Render every line of the entries below as a JSON list of strings, one string per line, and leave out any blank lines.

_ _ _

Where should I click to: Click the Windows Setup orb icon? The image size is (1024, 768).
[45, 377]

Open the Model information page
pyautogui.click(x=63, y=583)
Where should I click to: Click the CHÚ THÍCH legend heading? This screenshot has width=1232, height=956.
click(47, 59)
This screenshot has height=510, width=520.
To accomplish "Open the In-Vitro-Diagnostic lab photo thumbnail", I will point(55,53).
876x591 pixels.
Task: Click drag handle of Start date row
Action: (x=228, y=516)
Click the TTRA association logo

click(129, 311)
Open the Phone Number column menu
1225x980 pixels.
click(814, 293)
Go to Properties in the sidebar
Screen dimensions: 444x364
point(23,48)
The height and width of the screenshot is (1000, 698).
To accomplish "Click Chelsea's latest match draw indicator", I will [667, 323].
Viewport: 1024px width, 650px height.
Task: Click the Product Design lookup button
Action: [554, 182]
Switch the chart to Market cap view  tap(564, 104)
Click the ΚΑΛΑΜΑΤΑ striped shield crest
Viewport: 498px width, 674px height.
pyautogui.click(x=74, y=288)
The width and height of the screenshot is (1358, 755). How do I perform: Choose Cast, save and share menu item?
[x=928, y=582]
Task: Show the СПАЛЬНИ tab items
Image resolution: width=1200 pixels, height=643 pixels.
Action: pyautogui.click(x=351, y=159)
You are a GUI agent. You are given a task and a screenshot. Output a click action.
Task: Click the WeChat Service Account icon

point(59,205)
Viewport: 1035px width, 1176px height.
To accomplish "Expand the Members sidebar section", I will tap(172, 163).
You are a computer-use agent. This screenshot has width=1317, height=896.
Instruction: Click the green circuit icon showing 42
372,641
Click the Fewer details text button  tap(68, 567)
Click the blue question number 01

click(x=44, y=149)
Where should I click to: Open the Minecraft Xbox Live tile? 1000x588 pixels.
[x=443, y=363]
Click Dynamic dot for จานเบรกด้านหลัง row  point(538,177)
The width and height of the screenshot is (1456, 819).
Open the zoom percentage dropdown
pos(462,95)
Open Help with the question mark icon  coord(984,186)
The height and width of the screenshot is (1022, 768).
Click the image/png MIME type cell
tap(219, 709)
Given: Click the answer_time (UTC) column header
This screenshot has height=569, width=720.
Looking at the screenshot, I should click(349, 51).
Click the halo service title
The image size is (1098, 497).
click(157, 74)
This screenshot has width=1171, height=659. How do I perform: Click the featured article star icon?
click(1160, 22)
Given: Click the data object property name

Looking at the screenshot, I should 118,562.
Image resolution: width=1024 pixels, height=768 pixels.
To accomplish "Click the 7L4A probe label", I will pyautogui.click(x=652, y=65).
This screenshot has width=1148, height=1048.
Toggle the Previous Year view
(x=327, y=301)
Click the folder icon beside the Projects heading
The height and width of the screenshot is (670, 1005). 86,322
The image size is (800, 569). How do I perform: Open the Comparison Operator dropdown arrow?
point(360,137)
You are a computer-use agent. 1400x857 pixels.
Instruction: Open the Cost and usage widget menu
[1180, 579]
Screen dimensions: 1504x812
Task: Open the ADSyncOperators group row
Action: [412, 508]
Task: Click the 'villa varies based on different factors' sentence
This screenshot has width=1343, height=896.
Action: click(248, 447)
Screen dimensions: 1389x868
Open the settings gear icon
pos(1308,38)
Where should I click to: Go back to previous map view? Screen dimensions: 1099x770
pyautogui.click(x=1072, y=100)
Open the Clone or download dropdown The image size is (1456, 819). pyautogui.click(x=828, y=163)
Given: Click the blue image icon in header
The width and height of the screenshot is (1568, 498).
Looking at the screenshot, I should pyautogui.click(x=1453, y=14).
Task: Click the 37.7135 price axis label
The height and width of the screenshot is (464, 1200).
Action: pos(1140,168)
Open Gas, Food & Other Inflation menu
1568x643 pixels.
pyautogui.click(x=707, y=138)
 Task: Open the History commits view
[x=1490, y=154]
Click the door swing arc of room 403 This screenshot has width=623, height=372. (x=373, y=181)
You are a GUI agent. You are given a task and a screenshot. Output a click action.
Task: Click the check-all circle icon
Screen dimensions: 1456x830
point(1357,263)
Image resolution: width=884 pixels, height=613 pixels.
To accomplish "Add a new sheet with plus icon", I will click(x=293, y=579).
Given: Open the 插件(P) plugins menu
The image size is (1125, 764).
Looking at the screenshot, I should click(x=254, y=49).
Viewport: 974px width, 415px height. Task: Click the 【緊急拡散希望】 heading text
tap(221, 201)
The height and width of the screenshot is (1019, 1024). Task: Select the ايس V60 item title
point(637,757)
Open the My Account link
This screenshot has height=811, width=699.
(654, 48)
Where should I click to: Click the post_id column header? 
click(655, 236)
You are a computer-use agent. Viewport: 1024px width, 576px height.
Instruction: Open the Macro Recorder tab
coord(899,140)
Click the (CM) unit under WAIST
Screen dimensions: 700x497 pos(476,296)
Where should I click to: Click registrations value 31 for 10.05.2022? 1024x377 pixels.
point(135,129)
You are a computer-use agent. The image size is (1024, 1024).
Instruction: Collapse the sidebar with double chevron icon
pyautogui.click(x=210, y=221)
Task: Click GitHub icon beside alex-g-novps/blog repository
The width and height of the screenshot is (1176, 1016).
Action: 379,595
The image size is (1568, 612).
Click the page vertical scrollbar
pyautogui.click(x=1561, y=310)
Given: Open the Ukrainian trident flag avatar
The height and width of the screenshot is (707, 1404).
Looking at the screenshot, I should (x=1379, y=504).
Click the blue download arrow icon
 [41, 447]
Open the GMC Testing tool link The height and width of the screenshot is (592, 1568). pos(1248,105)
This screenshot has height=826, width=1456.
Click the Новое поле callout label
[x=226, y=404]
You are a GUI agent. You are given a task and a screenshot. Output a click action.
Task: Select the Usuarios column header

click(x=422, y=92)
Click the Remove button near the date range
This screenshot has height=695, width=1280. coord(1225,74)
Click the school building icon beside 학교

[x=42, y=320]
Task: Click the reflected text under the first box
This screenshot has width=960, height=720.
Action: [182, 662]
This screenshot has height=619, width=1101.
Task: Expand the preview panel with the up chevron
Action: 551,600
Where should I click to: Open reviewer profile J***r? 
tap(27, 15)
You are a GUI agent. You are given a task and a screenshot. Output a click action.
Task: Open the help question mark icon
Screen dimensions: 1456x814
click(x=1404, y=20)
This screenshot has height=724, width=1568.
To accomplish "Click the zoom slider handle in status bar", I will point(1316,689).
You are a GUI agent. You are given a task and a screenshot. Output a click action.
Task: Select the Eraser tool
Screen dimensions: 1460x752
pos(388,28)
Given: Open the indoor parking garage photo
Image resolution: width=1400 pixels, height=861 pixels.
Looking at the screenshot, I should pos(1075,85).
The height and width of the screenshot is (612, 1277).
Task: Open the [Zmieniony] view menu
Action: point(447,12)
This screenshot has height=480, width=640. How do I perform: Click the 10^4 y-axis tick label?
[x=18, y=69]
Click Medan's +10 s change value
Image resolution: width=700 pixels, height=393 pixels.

_ _ _

Exercise result:
[
  "Where should I click to: Click the Windows Setup orb icon? The image size is (1024, 768).",
  "[45, 377]",
  "Open the Model information page",
  "pyautogui.click(x=63, y=583)",
  "Where should I click to: Click the CHÚ THÍCH legend heading? This screenshot has width=1232, height=956.",
  "click(47, 59)",
  "This screenshot has height=510, width=520.",
  "To accomplish \"Open the In-Vitro-Diagnostic lab photo thumbnail\", I will point(55,53).",
  "876x591 pixels.",
  "Task: Click drag handle of Start date row",
  "Action: (x=228, y=516)",
  "Click the TTRA association logo",
  "click(129, 311)",
  "Open the Phone Number column menu",
  "1225x980 pixels.",
  "click(814, 293)",
  "Go to Properties in the sidebar",
  "Screen dimensions: 444x364",
  "point(23,48)",
  "The height and width of the screenshot is (1000, 698).",
  "To accomplish \"Click Chelsea's latest match draw indicator\", I will [667, 323].",
  "Viewport: 1024px width, 650px height.",
  "Task: Click the Product Design lookup button",
  "Action: [554, 182]",
  "Switch the chart to Market cap view  tap(564, 104)",
  "Click the ΚΑΛΑΜΑΤΑ striped shield crest",
  "Viewport: 498px width, 674px height.",
  "pyautogui.click(x=74, y=288)",
  "The width and height of the screenshot is (1358, 755). How do I perform: Choose Cast, save and share menu item?",
  "[x=928, y=582]",
  "Task: Show the СПАЛЬНИ tab items",
  "Image resolution: width=1200 pixels, height=643 pixels.",
  "Action: pyautogui.click(x=351, y=159)",
  "You are a GUI agent. You are given a task and a screenshot. Output a click action.",
  "Task: Click the WeChat Service Account icon",
  "point(59,205)",
  "Viewport: 1035px width, 1176px height.",
  "To accomplish \"Expand the Members sidebar section\", I will tap(172, 163).",
  "You are a computer-use agent. This screenshot has width=1317, height=896.",
  "Instruction: Click the green circuit icon showing 42",
  "372,641",
  "Click the Fewer details text button  tap(68, 567)",
  "Click the blue question number 01",
  "click(x=44, y=149)",
  "Where should I click to: Open the Minecraft Xbox Live tile? 1000x588 pixels.",
  "[x=443, y=363]",
  "Click Dynamic dot for จานเบรกด้านหลัง row  point(538,177)",
  "The width and height of the screenshot is (1456, 819).",
  "Open the zoom percentage dropdown",
  "pos(462,95)",
  "Open Help with the question mark icon  coord(984,186)",
  "The height and width of the screenshot is (1022, 768).",
  "Click the image/png MIME type cell",
  "tap(219, 709)",
  "Given: Click the answer_time (UTC) column header",
  "This screenshot has height=569, width=720.",
  "Looking at the screenshot, I should click(349, 51).",
  "Click the halo service title",
  "The image size is (1098, 497).",
  "click(157, 74)",
  "This screenshot has width=1171, height=659. How do I perform: Click the featured article star icon?",
  "click(1160, 22)",
  "Given: Click the data object property name",
  "Looking at the screenshot, I should 118,562.",
  "Image resolution: width=1024 pixels, height=768 pixels.",
  "To accomplish \"Click the 7L4A probe label\", I will pyautogui.click(x=652, y=65).",
  "This screenshot has width=1148, height=1048.",
  "Toggle the Previous Year view",
  "(x=327, y=301)",
  "Click the folder icon beside the Projects heading",
  "The height and width of the screenshot is (670, 1005). 86,322",
  "The image size is (800, 569). How do I perform: Open the Comparison Operator dropdown arrow?",
  "point(360,137)",
  "You are a computer-use agent. 1400x857 pixels.",
  "Instruction: Open the Cost and usage widget menu",
  "[1180, 579]",
  "Screen dimensions: 1504x812",
  "Task: Open the ADSyncOperators group row",
  "Action: [412, 508]",
  "Task: Click the 'villa varies based on different factors' sentence",
  "This screenshot has width=1343, height=896.",
  "Action: click(248, 447)",
  "Screen dimensions: 1389x868",
  "Open the settings gear icon",
  "pos(1308,38)",
  "Where should I click to: Go back to previous map view? Screen dimensions: 1099x770",
  "pyautogui.click(x=1072, y=100)",
  "Open the Clone or download dropdown The image size is (1456, 819). pyautogui.click(x=828, y=163)",
  "Given: Click the blue image icon in header",
  "The width and height of the screenshot is (1568, 498).",
  "Looking at the screenshot, I should pyautogui.click(x=1453, y=14).",
  "Task: Click the 37.7135 price axis label",
  "The height and width of the screenshot is (464, 1200).",
  "Action: pos(1140,168)",
  "Open Gas, Food & Other Inflation menu",
  "1568x643 pixels.",
  "pyautogui.click(x=707, y=138)",
  " Task: Open the History commits view",
  "[x=1490, y=154]",
  "Click the door swing arc of room 403 This screenshot has width=623, height=372. (x=373, y=181)",
  "You are a GUI agent. You are given a task and a screenshot. Output a click action.",
  "Task: Click the check-all circle icon",
  "Screen dimensions: 1456x830",
  "point(1357,263)",
  "Image resolution: width=884 pixels, height=613 pixels.",
  "To accomplish \"Add a new sheet with plus icon\", I will click(x=293, y=579).",
  "Given: Open the 插件(P) plugins menu",
  "The image size is (1125, 764).",
  "Looking at the screenshot, I should click(x=254, y=49).",
  "Viewport: 974px width, 415px height. Task: Click the 【緊急拡散希望】 heading text",
  "tap(221, 201)",
  "The height and width of the screenshot is (1019, 1024). Task: Select the ايس V60 item title",
  "point(637,757)",
  "Open the My Account link",
  "This screenshot has height=811, width=699.",
  "(654, 48)",
  "Where should I click to: Click the post_id column header? ",
  "click(655, 236)",
  "You are a computer-use agent. Viewport: 1024px width, 576px height.",
  "Instruction: Open the Macro Recorder tab",
  "coord(899,140)",
  "Click the (CM) unit under WAIST",
  "Screen dimensions: 700x497 pos(476,296)",
  "Where should I click to: Click registrations value 31 for 10.05.2022? 1024x377 pixels.",
  "point(135,129)",
  "You are a computer-use agent. The image size is (1024, 1024).",
  "Instruction: Collapse the sidebar with double chevron icon",
  "pyautogui.click(x=210, y=221)",
  "Task: Click GitHub icon beside alex-g-novps/blog repository",
  "The width and height of the screenshot is (1176, 1016).",
  "Action: 379,595",
  "The image size is (1568, 612).",
  "Click the page vertical scrollbar",
  "pyautogui.click(x=1561, y=310)",
  "Given: Open the Ukrainian trident flag avatar",
  "The height and width of the screenshot is (707, 1404).",
  "Looking at the screenshot, I should (x=1379, y=504).",
  "Click the blue download arrow icon",
  " [41, 447]",
  "Open the GMC Testing tool link The height and width of the screenshot is (592, 1568). pos(1248,105)",
  "This screenshot has height=826, width=1456.",
  "Click the Новое поле callout label",
  "[x=226, y=404]",
  "You are a GUI agent. You are given a task and a screenshot. Output a click action.",
  "Task: Select the Usuarios column header",
  "click(x=422, y=92)",
  "Click the Remove button near the date range",
  "This screenshot has height=695, width=1280. coord(1225,74)",
  "Click the school building icon beside 학교",
  "[x=42, y=320]",
  "Task: Click the reflected text under the first box",
  "This screenshot has width=960, height=720.",
  "Action: [182, 662]",
  "This screenshot has height=619, width=1101.",
  "Task: Expand the preview panel with the up chevron",
  "Action: 551,600",
  "Where should I click to: Open reviewer profile J***r? ",
  "tap(27, 15)",
  "You are a GUI agent. You are given a task and a screenshot. Output a click action.",
  "Task: Open the help question mark icon",
  "Screen dimensions: 1456x814",
  "click(x=1404, y=20)",
  "This screenshot has height=724, width=1568.",
  "To accomplish \"Click the zoom slider handle in status bar\", I will point(1316,689).",
  "You are a GUI agent. You are given a task and a screenshot. Output a click action.",
  "Task: Select the Eraser tool",
  "Screen dimensions: 1460x752",
  "pos(388,28)",
  "Given: Open the indoor parking garage photo",
  "Image resolution: width=1400 pixels, height=861 pixels.",
  "Looking at the screenshot, I should pos(1075,85).",
  "The height and width of the screenshot is (612, 1277).",
  "Task: Open the [Zmieniony] view menu",
  "Action: point(447,12)",
  "This screenshot has height=480, width=640. How do I perform: Click the 10^4 y-axis tick label?",
  "[x=18, y=69]",
  "Click Medan's +10 s change value",
  "Image resolution: width=700 pixels, height=393 pixels."
]